[[ Recorded data open ]]
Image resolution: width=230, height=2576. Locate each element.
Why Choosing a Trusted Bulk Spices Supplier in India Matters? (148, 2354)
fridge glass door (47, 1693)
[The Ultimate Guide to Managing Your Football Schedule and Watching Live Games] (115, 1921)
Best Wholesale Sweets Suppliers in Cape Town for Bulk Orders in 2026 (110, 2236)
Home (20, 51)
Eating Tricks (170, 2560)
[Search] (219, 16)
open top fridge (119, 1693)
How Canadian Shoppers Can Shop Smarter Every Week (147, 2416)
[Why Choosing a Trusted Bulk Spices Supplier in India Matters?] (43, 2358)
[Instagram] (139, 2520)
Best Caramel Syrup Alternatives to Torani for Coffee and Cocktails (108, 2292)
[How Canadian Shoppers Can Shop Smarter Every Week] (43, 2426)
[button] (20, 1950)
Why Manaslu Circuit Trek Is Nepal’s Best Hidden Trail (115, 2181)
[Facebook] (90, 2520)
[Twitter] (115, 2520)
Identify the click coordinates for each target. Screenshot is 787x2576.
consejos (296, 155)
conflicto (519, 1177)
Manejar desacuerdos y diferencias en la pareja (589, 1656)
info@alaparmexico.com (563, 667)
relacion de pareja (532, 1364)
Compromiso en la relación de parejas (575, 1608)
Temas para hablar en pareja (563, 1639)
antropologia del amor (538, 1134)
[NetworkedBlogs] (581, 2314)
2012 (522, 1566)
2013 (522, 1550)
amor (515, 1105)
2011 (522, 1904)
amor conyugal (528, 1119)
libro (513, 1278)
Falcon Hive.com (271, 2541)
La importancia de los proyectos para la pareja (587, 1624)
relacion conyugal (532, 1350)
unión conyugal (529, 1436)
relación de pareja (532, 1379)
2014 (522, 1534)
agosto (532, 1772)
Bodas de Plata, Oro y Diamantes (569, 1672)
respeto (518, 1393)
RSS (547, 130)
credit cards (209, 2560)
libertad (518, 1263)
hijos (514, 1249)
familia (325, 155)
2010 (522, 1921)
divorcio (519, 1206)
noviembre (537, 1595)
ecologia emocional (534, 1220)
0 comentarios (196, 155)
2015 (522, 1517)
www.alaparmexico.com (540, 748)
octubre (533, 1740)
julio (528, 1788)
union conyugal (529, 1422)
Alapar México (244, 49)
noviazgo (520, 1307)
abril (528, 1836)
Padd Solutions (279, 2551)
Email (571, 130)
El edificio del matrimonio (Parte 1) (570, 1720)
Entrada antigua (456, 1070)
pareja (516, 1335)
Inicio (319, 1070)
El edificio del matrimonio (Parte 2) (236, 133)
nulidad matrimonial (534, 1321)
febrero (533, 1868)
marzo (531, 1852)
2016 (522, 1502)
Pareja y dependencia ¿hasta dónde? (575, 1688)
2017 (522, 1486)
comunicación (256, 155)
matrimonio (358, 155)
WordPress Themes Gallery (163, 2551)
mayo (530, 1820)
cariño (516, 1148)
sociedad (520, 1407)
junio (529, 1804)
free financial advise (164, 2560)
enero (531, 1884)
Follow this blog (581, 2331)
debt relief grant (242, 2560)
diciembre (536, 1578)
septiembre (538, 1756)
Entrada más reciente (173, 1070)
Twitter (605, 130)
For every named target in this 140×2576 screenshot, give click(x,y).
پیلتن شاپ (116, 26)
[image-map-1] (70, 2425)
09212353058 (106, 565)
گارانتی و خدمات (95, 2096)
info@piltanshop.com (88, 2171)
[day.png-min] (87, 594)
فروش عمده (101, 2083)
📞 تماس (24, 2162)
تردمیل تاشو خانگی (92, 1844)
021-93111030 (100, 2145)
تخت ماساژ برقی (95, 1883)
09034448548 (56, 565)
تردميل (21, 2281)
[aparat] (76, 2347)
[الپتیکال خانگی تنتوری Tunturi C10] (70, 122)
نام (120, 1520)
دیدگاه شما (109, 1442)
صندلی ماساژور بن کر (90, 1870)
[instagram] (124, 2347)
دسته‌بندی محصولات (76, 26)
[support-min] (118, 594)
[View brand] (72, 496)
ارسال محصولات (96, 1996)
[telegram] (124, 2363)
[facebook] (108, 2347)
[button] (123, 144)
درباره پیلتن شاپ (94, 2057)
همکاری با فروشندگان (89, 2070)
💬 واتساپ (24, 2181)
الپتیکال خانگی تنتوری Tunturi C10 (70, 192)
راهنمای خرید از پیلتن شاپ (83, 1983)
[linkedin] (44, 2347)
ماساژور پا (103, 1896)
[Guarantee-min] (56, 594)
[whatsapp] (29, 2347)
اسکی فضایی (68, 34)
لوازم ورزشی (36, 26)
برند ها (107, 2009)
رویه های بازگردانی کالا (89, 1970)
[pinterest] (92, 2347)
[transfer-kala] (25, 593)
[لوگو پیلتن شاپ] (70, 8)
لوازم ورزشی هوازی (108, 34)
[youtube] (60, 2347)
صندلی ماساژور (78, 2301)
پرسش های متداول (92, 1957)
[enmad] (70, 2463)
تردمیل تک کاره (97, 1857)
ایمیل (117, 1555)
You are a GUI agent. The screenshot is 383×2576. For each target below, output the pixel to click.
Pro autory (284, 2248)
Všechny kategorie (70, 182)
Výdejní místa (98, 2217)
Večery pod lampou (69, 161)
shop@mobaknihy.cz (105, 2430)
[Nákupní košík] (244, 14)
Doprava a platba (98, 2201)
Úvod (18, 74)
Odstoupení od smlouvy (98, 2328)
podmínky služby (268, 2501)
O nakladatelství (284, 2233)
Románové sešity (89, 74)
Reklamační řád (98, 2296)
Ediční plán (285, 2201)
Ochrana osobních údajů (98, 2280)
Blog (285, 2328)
[[ Recorded data closed ]]
▶ **Task item**
Take every line from the records above that has the word "Entrada" and copy it.

▶ **The answer**
Entrada antigua (456, 1070)
Entrada más reciente (173, 1070)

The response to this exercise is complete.